Remarkably, in less than two years since the unveiling of the Post burger, the cost has fallen dramatically. Prof Post estimated in a recent interview with ABC news in Australia that it's possible to produce lab-grown beef for as little as US$80 a kilogram. Significantly for the industry, he believes that it will be priced competitively to the real thing within a few years.

"I do think in 20, 30 years from now we will have a viable industry producing alternative beef and there will be a growing market for it and eventually a really large market," he said.

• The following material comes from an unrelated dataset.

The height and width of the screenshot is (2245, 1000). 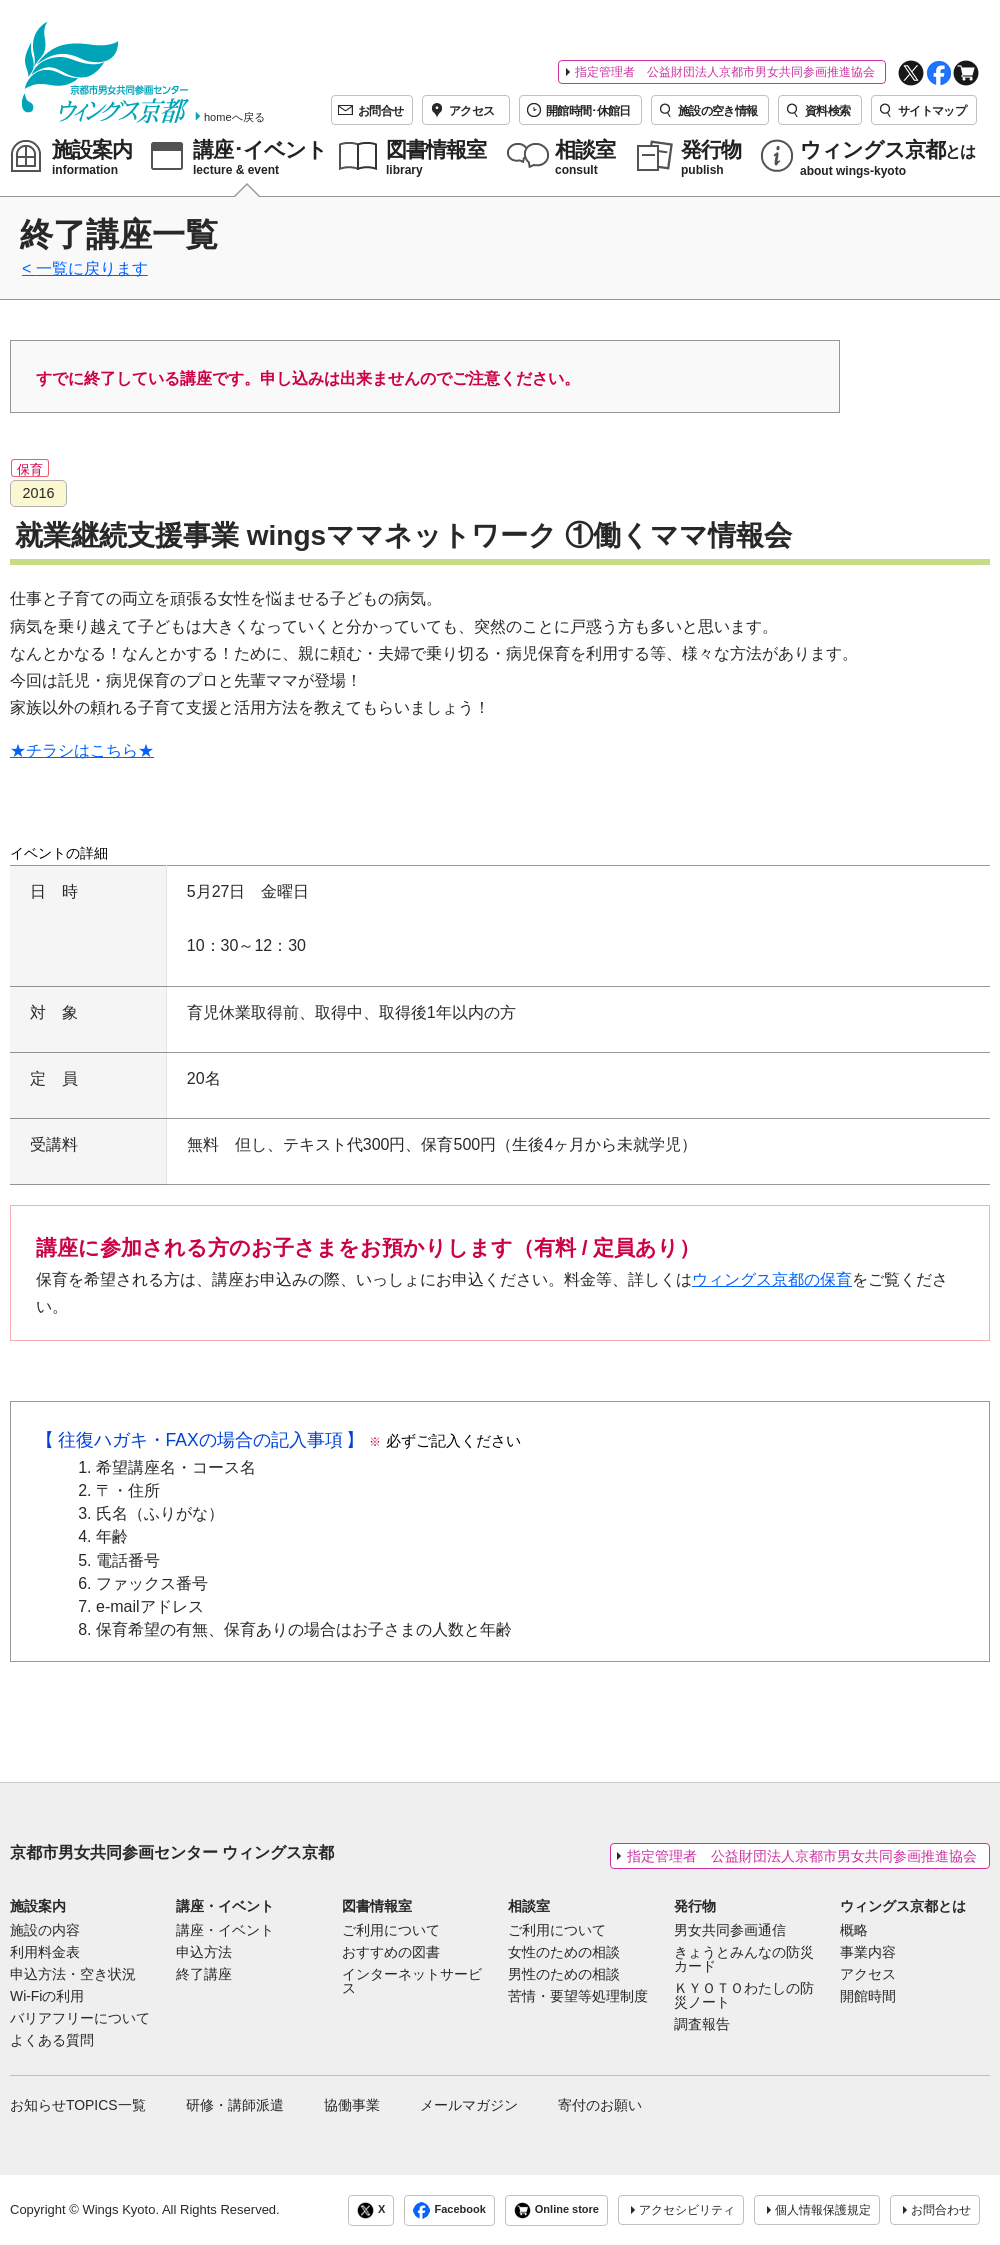 What do you see at coordinates (78, 2105) in the screenshot?
I see `お知らせTOPICS一覧` at bounding box center [78, 2105].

Industry players are also excited about the prospect of a new source of meat to make up for expected shortfalls in supply in the future.

"This technology we are hearing more about has the capacity to be a major disruptor to the worldwide beef industry," said Tracey Hayes, the CEO of the Northern Territory Cattlemen's Association in Australia, who had invited Prof Post to address her members earlier this year.

However, even as cultured beef becomes a reality, much controversy still surrounds it and other alternative forms of food such as genetically modified crops and livestock.

Proponents of this form of meat are excited about its benefits. Research from the University of Oxford research suggested that producing in-vitro beef could use as much as 99 percent less space than what is needed for current livestock farming methods. Supporters also say that it is less objectionable than traditional meat because it doesn't involve killing and reduces the risk of animal cruelty.

There are many others, however, who are set against eating any form of food that was not developed naturally. Meat grown in a lab is likely probably reach our dining tables sooner rather than later, yet it is still far from clear whether it will ever replace the real deal.